▶ Schriftliche Aufgabe 1
Gib an, in wie vielen Zeilen der Datensätze die Zeichenfolge „height“ vorkommt, wobei Groß- und Kleinschreibung zählt. Antworte nur mit der Zahl.

▶ Textauszug
================

Da hier schon Kommentare unter anderen Blogthemen zum Eklat des Tages einlaufen, braucht es diesen Blogpost. Normalerweise benötige ich ein paar Tage, um wesentliche Ereignisse zu verarbeiten, bevor ich schreibe, aber sei’s drum, heute ist nichts mehr normal. Alsdenn, Gerhard schrieb:
„Russland-Machthaber Wladimir Putin (69) hat die selbst ernannten „Volksrepubliken“ Donezk und Luhansk als unabhängige Staaten anerkannt. Putin unterzeichnete nach einer knapp anderthalbstündigen Ansprache einen „Freundschaftsvertrag“ mit den besetzten Gebieten.
Mit der Anerkennung der besetzten Gebiete ebnet Putin den Weg für einen möglichen militärischen Einmarsch in die Ukraine. Brisant: In seiner Ansprache sagte Putin, die Ostukraine sei historisch ein Teil Russlands.
Völlig irre: Putin sprach dem souveränen Staat ab, eine Staatstradition zu haben. Dem Land sei es nie gelungen, einen stabilen Staat zu schaffen. Die ukrainischen Behörden seien von Nationalismus und Korruption verunreinigt, das Land befinde sich in den Händen oligarchischer Clans.
Putins Wahnfantasie: Die Ukraine sei ein Marionettenregime und auf das Niveau einer US-Kolonie reduziert worden. „Verstehen denn die Ukrainer, dass sie nicht nur ein Protektorat, sondern Marionetten sind?“, poltert der russische Machthaber.“
Wie es soweit kommen konnte, dass Putin alle diplomatischen Initiativen der letzten Tage in den Wind schlägt, zeigt diese ARTE-Doku:
Derart zusammen hängend habe ich die Putinschen Aktivitäten in Europa, NahOst, den arabischen Staaten und Afrika der letzten Jahrzehnte noch nie aufbereitet gesehen! Nervig ist, dass Putin zwar mehrere Male ausgiebig zu Wort kommt, aber NICHT übersetzt wird. Zwar kann man aus den Zusammenhang ahnen, was er in etwa sagt, aber dennoch wirkt es seltsam. Dass am Ende auch ein französischer Politiker nicht übersetzt wird, macht es nicht besser. Wer kann schon russisch?

================

▶ Verfügbare Datensätze
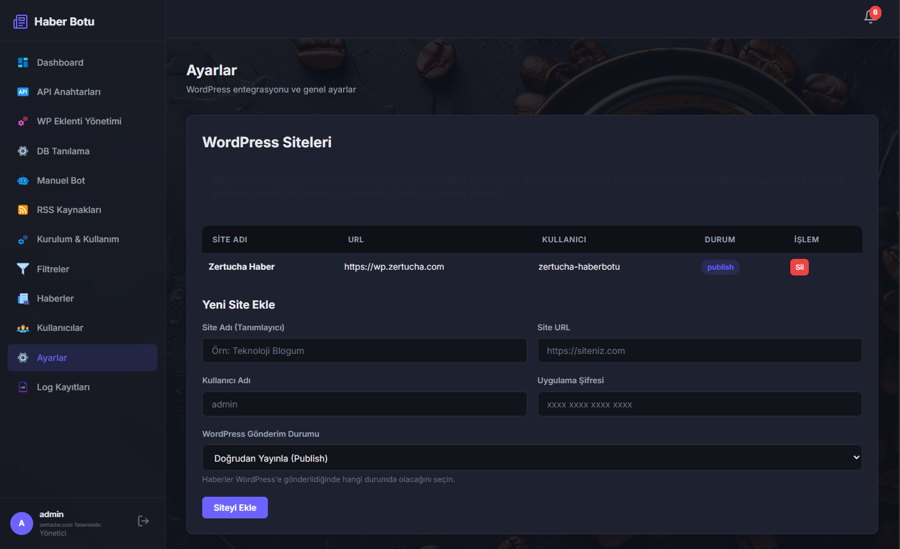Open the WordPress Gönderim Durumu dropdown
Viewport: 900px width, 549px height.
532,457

================

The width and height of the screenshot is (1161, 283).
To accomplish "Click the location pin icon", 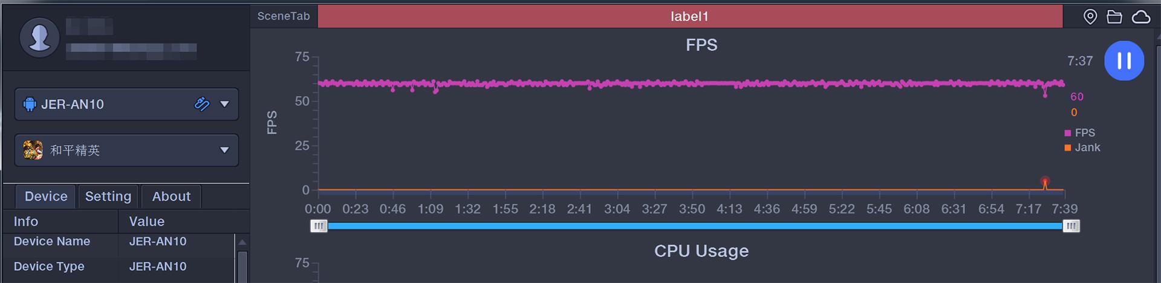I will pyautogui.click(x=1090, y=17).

================

▶ Schriftliche Aufgabe 2
Welche Weltregionen nennt der Blogbeitrag zu Putins Anerkennung von Donezk und Luhansk, in denen die ARTE-Doku Putins Aktivitäten der letzten Jahrzehnte aufbereitet? Zähle alle auf.

▶ Lösung der Aufgabe 1
2

▶ Lösung der Aufgabe 2
Europa, NahOst, die arabischen Staaten, Afrika